Here is how composer William Duckworth tells the story in his interesting book, Virtual Music: How the Web Got Wired for Sound. 

Duckworth explains that Eno was convalescent, on painkillers, recovering after being hit by a taxi.

While he was convalescing, his friend Judy Nylon came to visit one day and brought him a recording of eighteenth-century virtuoso harp music. As she was leaving, he asked her to put it on the record player in his room. But after she had left, and to his chagrin, it was raining and the volume was so low that the combination of the two meant he could barely hear the music, catching only the loudest of isolated notes or the smallest flurries of sound. So there he was, unable to hear it properly, but also unable to adjust the volume or turn it off because he was confined to his bed. As this forced listening continued, however, he said he "started to think that it sounded all right" and to wonder "why no music like this existed." He went on the say that the experience gave him "the sense of hearing the tip of something and the knowledge that there was more beneath it." And as he continued to listen, he said he came to the conclusion that "I wanted my music to do this." It was because of this experience that he resolved to make a commitment to experimental music and to take it more seriously.

All of this relates, in my mind at least, to Robert Anton Wilson's essay, "How to Read/How to Think," reprinted in Coincidance: A Head Test.  It's also available in this issue, Number 8, of Robert Shea's anarchist fanzine, "No Governor."

"How to Read/How to Think," a not very long article written largely in the form of a series of questions, would have to included in any list I compiled of favorite short pieces by RAW. I sometimes  think I should make a point of reading it once a week.

The main topic is a defense of very careful reading and of difficult books (the article includes great insights into James Joyce's Ulysses, which I just finished re-reading.)  But beyond that, RAW stresses the importance of paying attention,  whether one is reading a book, looking at a painting, listening to music (in Coincidance, the essay is preceded by three insightful jazz haiku) or simply going about one's day.

Here are a couple of short bits from "How to Read/How to Think" in RAW's best aphoristic style, on the importance of paying attention:

Do we "see" more in life when we are intensely alert?
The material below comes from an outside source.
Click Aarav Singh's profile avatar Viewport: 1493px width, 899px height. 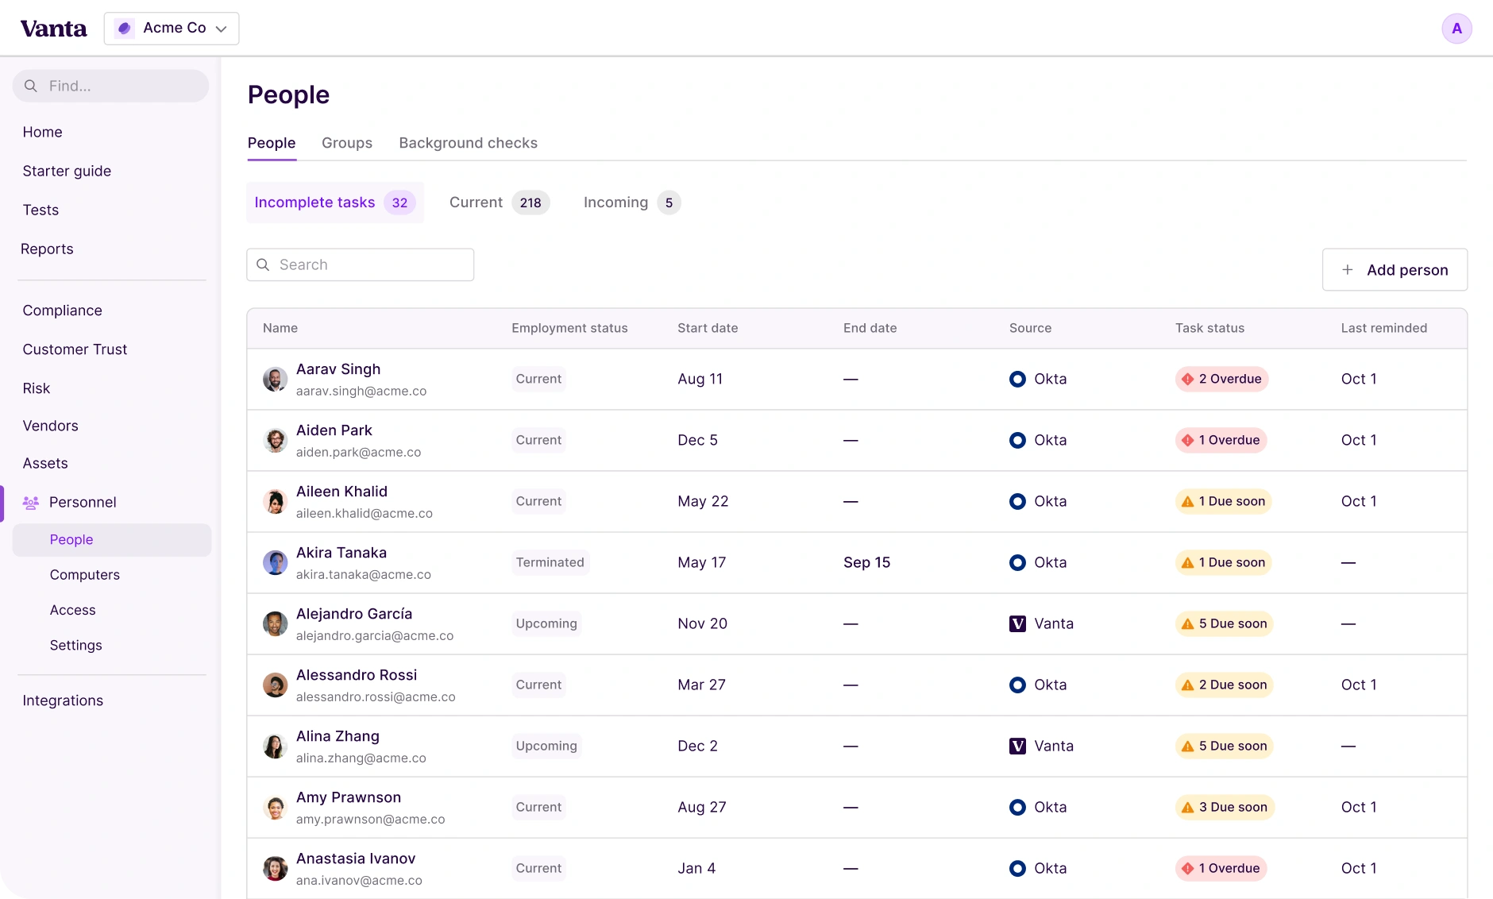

Do we see more in books and art when we are intensely alert? Is normal mechanical reading a species of what mystics call dreaming or sleep-walking?
                      
                                                          ***

One Zen master, when asked what Zen "is," always replied with the single word, "Attention." What the hell did he mean?



2 comments:

Oz Fritz said...

Great Hollywood story! Thanks for mentioning my blog.

michael said...

This seems to me like Tom at his best. Terrific post, and it made me think about my own rhetoric about paying attention, and that it might not be a bad idea to just not talk about the elephant in the room.